Liang and Editor Michelle Chang use excellent techniques to interweave the history of the sport and rules into the story.  They present a combination of animation, still photos and lively graphics to show the essence and origins of the game. The seeds date back to the 1930's when the fall out from the 1882 Chinese Exclusion Act was that there were no new Chinese coming to America and those that were present were predominately male and fragmented. To preserve their culture they assembled into Chinatowns and started to play 9-man as their only recreational outlet.
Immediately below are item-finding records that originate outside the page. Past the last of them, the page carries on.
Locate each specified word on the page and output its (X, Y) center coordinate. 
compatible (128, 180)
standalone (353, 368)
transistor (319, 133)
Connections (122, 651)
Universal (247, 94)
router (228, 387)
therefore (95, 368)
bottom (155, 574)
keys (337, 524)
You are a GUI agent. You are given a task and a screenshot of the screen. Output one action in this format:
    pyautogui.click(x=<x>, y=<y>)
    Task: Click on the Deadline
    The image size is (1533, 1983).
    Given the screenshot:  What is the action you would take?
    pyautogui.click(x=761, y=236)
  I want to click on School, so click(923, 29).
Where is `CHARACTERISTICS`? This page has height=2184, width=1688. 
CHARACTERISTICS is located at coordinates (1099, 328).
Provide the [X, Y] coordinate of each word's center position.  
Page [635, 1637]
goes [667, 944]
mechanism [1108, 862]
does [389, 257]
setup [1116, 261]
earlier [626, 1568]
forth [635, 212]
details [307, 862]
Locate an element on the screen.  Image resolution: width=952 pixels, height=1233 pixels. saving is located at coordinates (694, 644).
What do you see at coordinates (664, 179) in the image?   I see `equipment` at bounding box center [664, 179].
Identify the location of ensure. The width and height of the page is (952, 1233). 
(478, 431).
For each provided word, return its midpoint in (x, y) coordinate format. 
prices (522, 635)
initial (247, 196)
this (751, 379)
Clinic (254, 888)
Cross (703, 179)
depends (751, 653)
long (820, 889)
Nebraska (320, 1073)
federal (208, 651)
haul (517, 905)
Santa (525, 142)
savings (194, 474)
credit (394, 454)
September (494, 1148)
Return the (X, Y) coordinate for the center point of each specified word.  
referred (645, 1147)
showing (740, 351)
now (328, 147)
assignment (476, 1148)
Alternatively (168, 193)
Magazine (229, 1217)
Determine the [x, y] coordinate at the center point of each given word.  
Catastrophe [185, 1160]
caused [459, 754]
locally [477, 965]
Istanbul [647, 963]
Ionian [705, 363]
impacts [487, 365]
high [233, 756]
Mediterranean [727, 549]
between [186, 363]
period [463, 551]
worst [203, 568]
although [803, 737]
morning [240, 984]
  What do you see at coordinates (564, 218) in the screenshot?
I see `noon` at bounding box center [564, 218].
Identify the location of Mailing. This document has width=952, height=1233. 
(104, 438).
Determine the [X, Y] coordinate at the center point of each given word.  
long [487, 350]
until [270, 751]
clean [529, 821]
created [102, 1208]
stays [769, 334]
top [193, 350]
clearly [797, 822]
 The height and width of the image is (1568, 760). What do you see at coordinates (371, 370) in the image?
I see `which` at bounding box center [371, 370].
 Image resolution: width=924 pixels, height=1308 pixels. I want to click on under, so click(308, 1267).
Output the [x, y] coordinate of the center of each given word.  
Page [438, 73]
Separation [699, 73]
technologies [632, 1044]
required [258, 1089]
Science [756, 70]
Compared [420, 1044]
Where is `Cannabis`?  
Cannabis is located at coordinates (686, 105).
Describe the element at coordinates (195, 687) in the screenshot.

Because on Labour Day weekend it was only $2.00 to take the train from Boston to New York the tournament was born with Providence added as the third city. To contrast the tournament featured in the film had a $100,000 budget to spend.


The focus shifts to the actual sporting event when the 53 team Labour day tournament arrives weekend . We see the now familiar faces and teams that have been featured in the film arrive along with San Francisco Westcoast a team of admitted 9- Man and Beach ringers led by U.S. Olympic Team veteran Kevin Wong. The proceedings turn real with a brawl at the pre-tournament banquet.  Liang's Sports journalism background comes to the fore as the games take centre stage.  Multi Camera angles, well timed close ups and post game emotions are all captured by the crew.

9-Man is a well researched and presented study of a sport that is heavily entwined with the culture of the Chinese community. Many participants have long since moved away from their East Asian roots and the game is the only way they keep a part of their family heritage. Ursula Liang presents the material is a raw and surprisingly funny way. It is a film I can definitely recommend.


*** 1/2  Out of 4


9-Man | Ursula Liang | U.S.A. /China / Canada | 2014 | 87 Minutes.

Tags : Documentary, History, Content Rule, Volleyball, Chinatown, Chinese Exclusion Act | NACIVT, Labour Day Weekend , New York Mini.